== Segment start ==
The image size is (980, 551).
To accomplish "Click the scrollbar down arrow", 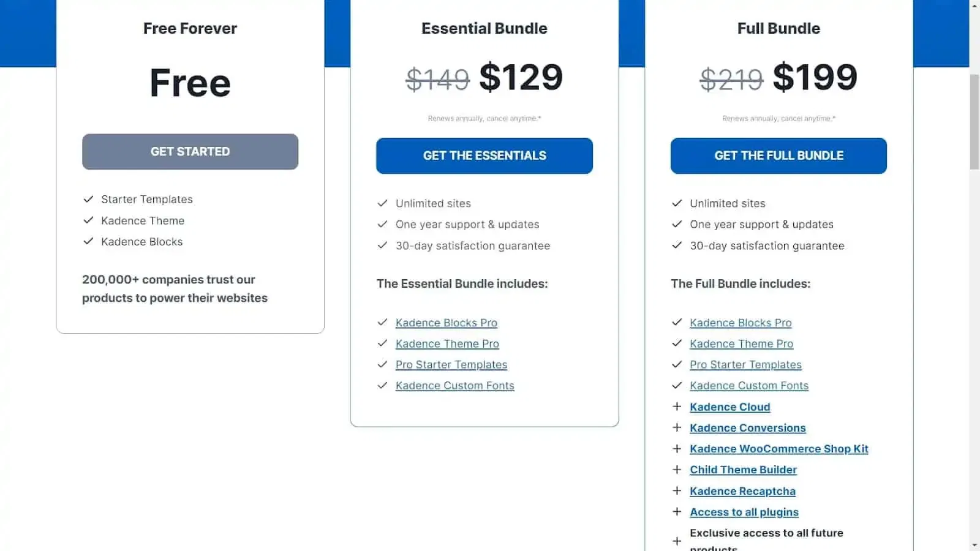I will [974, 545].
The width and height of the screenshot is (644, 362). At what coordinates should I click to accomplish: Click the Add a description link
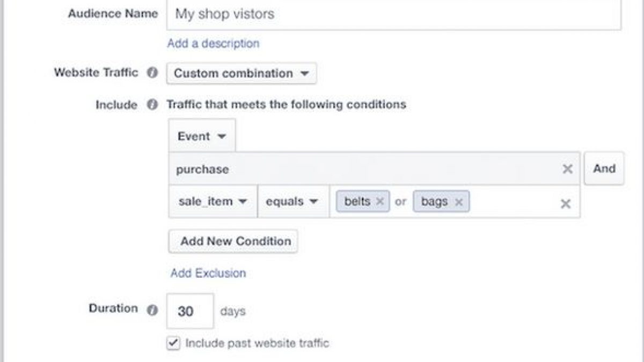click(213, 43)
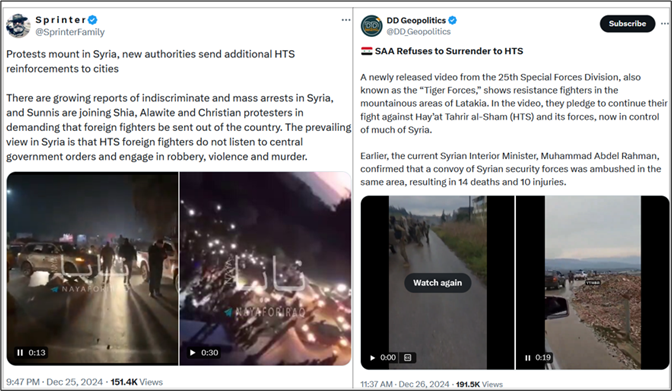Viewport: 672px width, 391px height.
Task: Pause the 0:13 night street video
Action: coord(20,352)
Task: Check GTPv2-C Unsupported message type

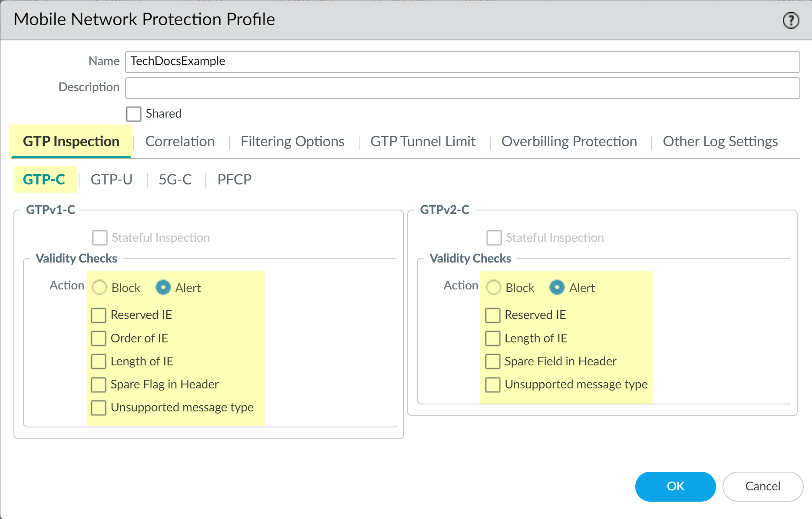Action: (x=493, y=384)
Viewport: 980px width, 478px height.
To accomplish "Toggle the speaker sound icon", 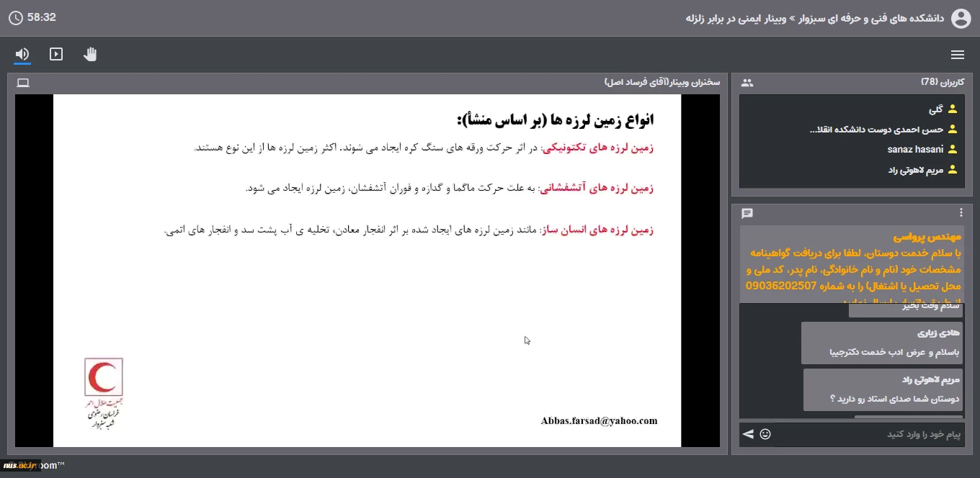I will tap(22, 54).
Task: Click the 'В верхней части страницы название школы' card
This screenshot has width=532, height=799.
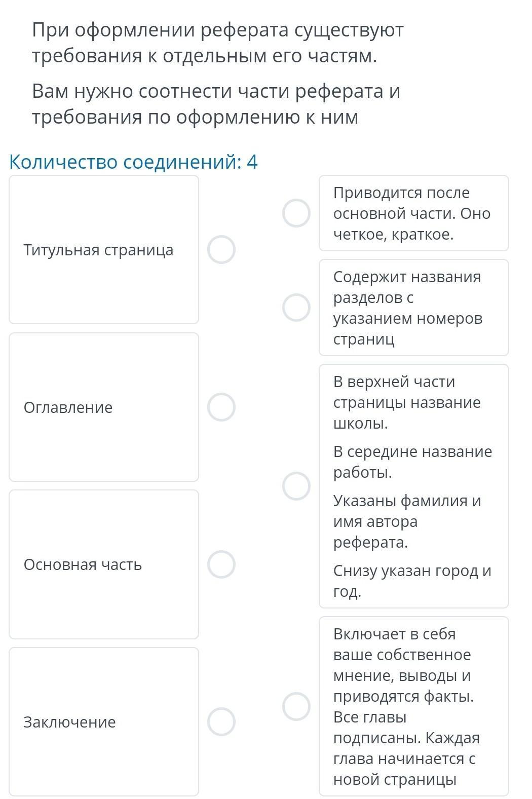Action: click(x=413, y=486)
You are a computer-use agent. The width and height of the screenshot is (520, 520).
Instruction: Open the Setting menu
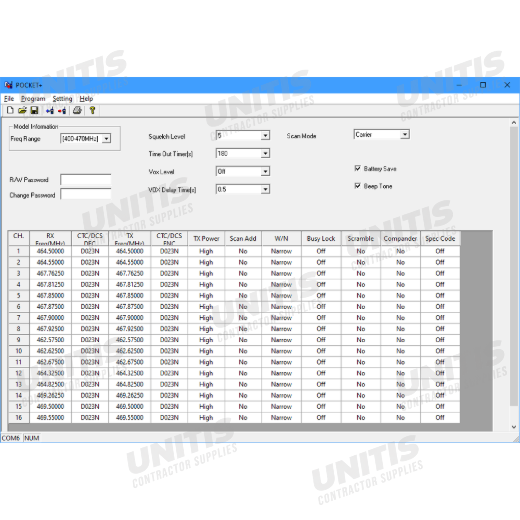[x=62, y=99]
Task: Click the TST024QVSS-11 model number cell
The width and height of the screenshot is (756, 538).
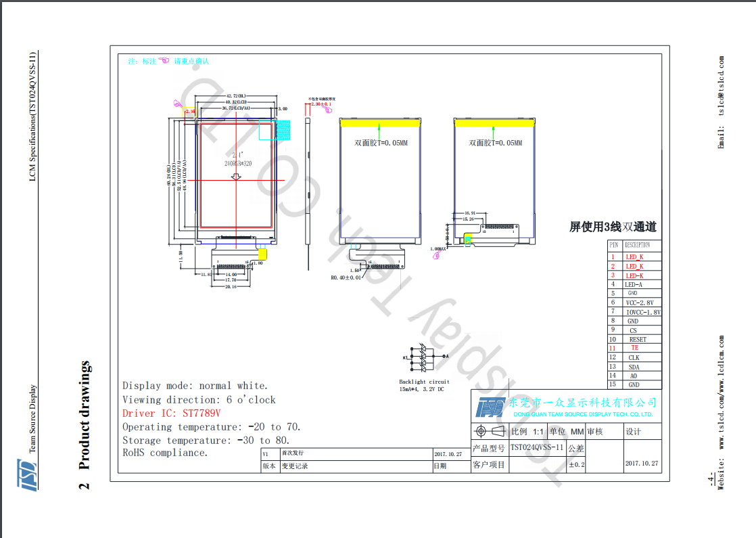Action: tap(536, 447)
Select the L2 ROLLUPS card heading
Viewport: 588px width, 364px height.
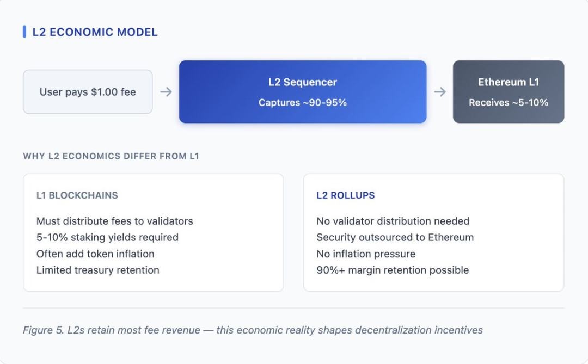[x=346, y=195]
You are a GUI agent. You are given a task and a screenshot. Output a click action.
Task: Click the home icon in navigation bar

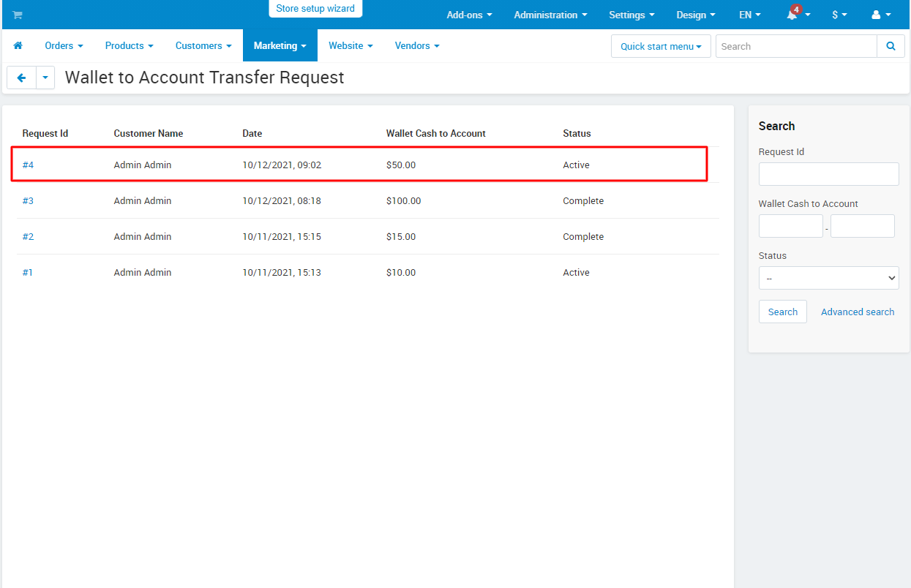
== Segment end ==
[Exercise brief]
For this exercise, repeat word for word only the lines from the one containing "You are a GUI" through the end of the data, including both. Pictures do not go in the copy.

[Result for this task]
You are a GUI agent. You are given a task and a screenshot. Output a click action.
Task: Click the home icon in navigation bar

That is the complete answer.